Gazeteci İrfan Aktan, Sokağa çıkma yasakları ve çatışmalar başladığından bu yana bölgedeki hakikatlerin aktarılmasının Türkiye’nin genelinde bir tesir yaratmadığını ifade etti.

Aktan, “Yıllarca Kürtlerin mağdur dilinin Türkiye’nin batısında empatiye değil, tam tersine anti-Kürtlüğe zemin hazırladığını söyledik, yazıp çizdik. Çünkü Türk toplumunun önemli bir bölümü kendisini devletle, devleti de kendisiyle özdeşleştirdiği için, devletin suçlarını inkâr etmeye, inkâr edilemeyenleri de gerekçelendirmeye meylediyor” dedi.
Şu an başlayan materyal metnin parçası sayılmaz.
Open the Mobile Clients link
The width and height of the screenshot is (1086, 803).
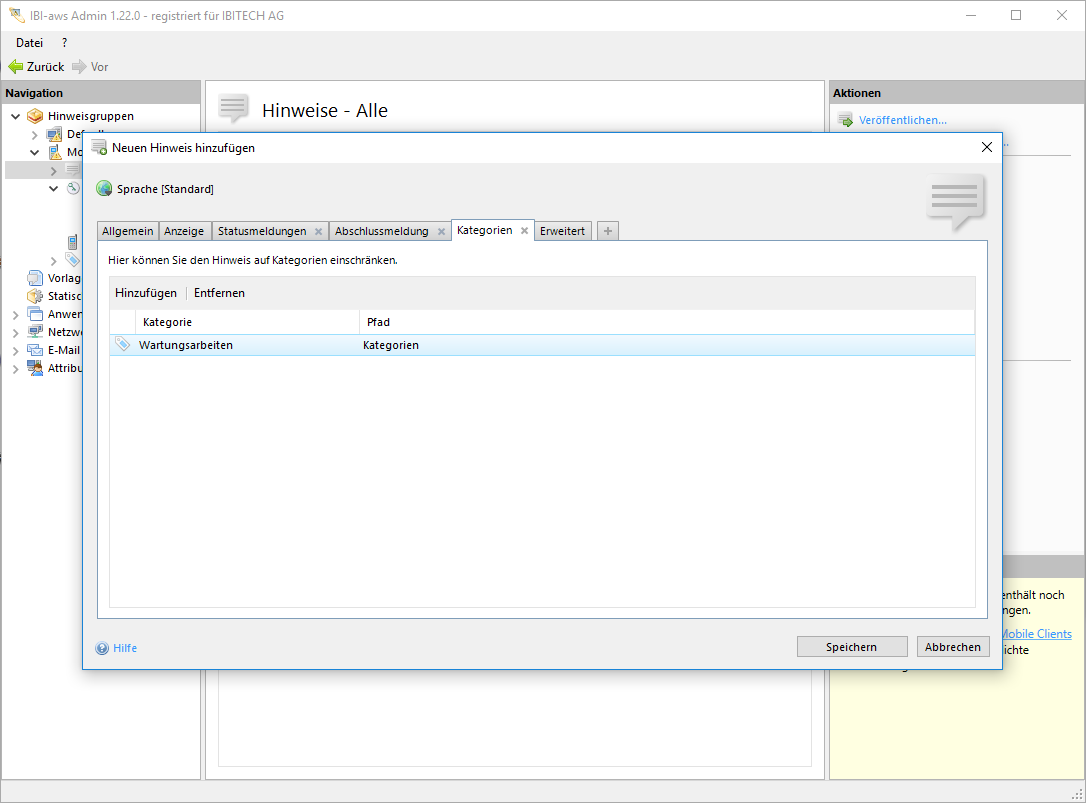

 İrfan Aktan’ın Haber Nöbeti’ndeki “Söz anlamını yitirmişti” başlıklı yazısı şöyle:

Haber Nöbeti için 7. grup olarak Diyarbakır’a gitmeden önce uzun uzadıya yapabileceğim haberler üzerinden kafa yordum. Orada her türlü baskıya rağmen gazetecilik faaliyeti yürüten arkadaşlarla dayanışmak, onlar adına habercilik yapmak temel gayemizdi.
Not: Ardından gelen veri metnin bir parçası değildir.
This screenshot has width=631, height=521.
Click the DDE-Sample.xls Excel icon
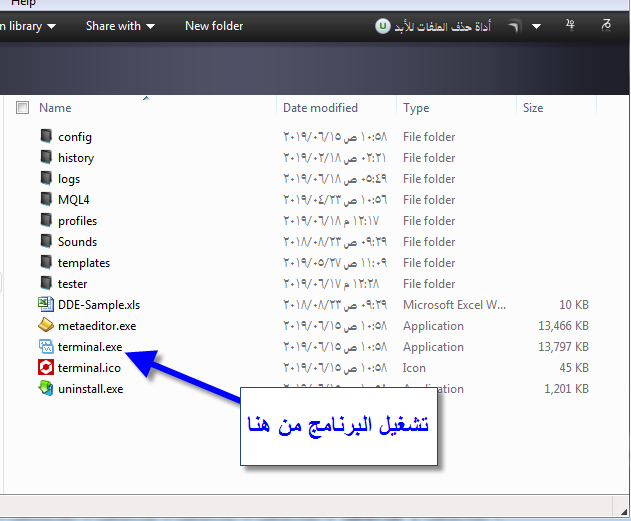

Sur’dan, belki Bağlar’dan insanlarla söyleşiler yapacaktım. Yakınlarını kaybeden ailelerle görüşmelerin, onların hikâyelerini aktarmanın önemli olduğunu düşünüyordum. Ancak Diyarbakır’a indikten, gruptaki arkadaşlarla Sur’da buluşup biraz dolaştıktan ve birkaç kişiyle ayaküstü sohbet ettikten sonra üstüme, sanırım şu ana kadar hiç yaşamadığım bir çöküntü hali sindi.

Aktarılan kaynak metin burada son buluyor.